Tobacco interests wasted no time filing the paperwork to put the law before voters in a referendum. They need 623,212 validated signatures to make the ballot. “The law goes too far and is unfair. Particularly since lawmakers exempted hookah, expensive cigars and flavored pipe tobacco,” said Beth Miller, spokeswoman for the California Coalition for Fairness, the group seeking to repeal the ban. “It will hurt small businesses and take jobs from licensed retailers who do sell tobacco products,” while still allowing for online sales, Miller said. “If the past is any indication, it will also lead to an underground market that could increase the access for minors.” Hill dismissed the pro-tobacco arguments as a smokescreen. “The goal is to keep kids from starting to smoke,” Hill said. “What 15-year-old is going to buy a $12.50 cigar or pipe tobacco? That’s ridiculous.” Hill said the coalition had another reason for launching the referendum — profit. If the referendum qualifies, the law, which is slated to go into effect in January, would be suspended until voters have their say in the November 2022 general election. And no matter what the outcome of the vote, the tobacco industry and retailers would get two more years of in-store sales until after the election. Getting the signatures of the required registered voters by the November deadline, however, is not coming cheap.

The Coalition for Fairness estimates that it will need about 900,000 signatures to ensure it has enough verified signatures to qualify for the ballot. Like most groups that place initiatives on the ballot, the Coalition for Fairness is using professional signature gatherers, those people you see carrying clipboards with petitions hawking various ballot measures outside of stores, farmers’ markets and other places people gather — or used to gather before the pandemic. But getting people to stop and sign a petition is not easy these days. And with a pressing deadline, the price per signature has gone from $3 to $4 to as high as $10 per name. Miller said she did not have the exact figure, but $10 a name was “a safe estimate.” That brings the estimated cost of just qualifying the measure to $9 million. Hill said the tobacco industry stands to “make a lot more than $9 million in the two years.” And it’s not like Big Tobacco is short on money.

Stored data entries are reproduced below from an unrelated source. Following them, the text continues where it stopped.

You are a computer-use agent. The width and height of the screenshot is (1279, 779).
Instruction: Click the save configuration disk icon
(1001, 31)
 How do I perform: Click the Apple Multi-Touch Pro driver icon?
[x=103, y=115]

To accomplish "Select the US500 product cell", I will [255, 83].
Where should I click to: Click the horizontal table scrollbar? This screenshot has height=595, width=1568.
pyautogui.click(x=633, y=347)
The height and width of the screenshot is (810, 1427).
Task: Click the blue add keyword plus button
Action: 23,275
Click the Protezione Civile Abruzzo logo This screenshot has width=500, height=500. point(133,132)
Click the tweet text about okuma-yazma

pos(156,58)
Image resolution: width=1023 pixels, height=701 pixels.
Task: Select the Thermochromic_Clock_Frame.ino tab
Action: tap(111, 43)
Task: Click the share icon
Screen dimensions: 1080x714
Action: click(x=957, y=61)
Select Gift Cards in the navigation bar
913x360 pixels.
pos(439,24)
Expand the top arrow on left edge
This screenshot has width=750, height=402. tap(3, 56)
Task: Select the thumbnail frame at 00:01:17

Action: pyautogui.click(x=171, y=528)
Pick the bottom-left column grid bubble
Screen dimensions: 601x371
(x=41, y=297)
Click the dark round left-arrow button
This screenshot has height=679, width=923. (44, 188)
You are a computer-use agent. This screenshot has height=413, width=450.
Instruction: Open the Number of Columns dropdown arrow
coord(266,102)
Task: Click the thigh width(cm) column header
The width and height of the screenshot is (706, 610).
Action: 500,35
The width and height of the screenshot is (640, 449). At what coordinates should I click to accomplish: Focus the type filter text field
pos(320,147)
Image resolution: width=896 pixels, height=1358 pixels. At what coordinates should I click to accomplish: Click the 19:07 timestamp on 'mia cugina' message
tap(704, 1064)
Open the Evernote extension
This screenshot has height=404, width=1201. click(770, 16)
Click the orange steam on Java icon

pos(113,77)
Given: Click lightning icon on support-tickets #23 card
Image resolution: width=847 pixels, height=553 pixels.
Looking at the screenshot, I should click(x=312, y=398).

According to the California secretary of state filings, the referendum drive already has a $14 million war chest courtesy of R.J. Reynolds, Philip Morris and their various affiliates. It’s not the first time an industry under threat by state lawmakers has used the referendum process to buy time and repeal a law. The plastics industry bought an extra two years with its attempt to overturn a ban on single-use plastic bags that the Legislature passed in 2014. In 2018, the state’s multibillion-dollar bail bond industry reacted to a state law to phase out the state’s cash bail system by qualifying Proposition 25, a referendum on the bail change that is on the November ballot. State Assemblyman Phil Ting said industry challenges are just one part of an initiative process that has gone wrong. “It’s unfortunate.

We originally designed a process to give ordinary citizens a say in our policymaking, but what I find is that only well-funded special interest groups have the millions of dollars you need to bring an initiative to the ballot,” he said. Hoover Institution research fellow Bill Whalen says it is all part of democracy — California style. “You basically have three choices: Go out and buy and trade lawmakers, go to court or take it to the ballot,” Whalen said. “You aren’t going to change legislators’ minds about tobacco and a court fight is long and uncertain. This is the only effective way to undo what the Legislature has done.” Or, at the very least, buy some time.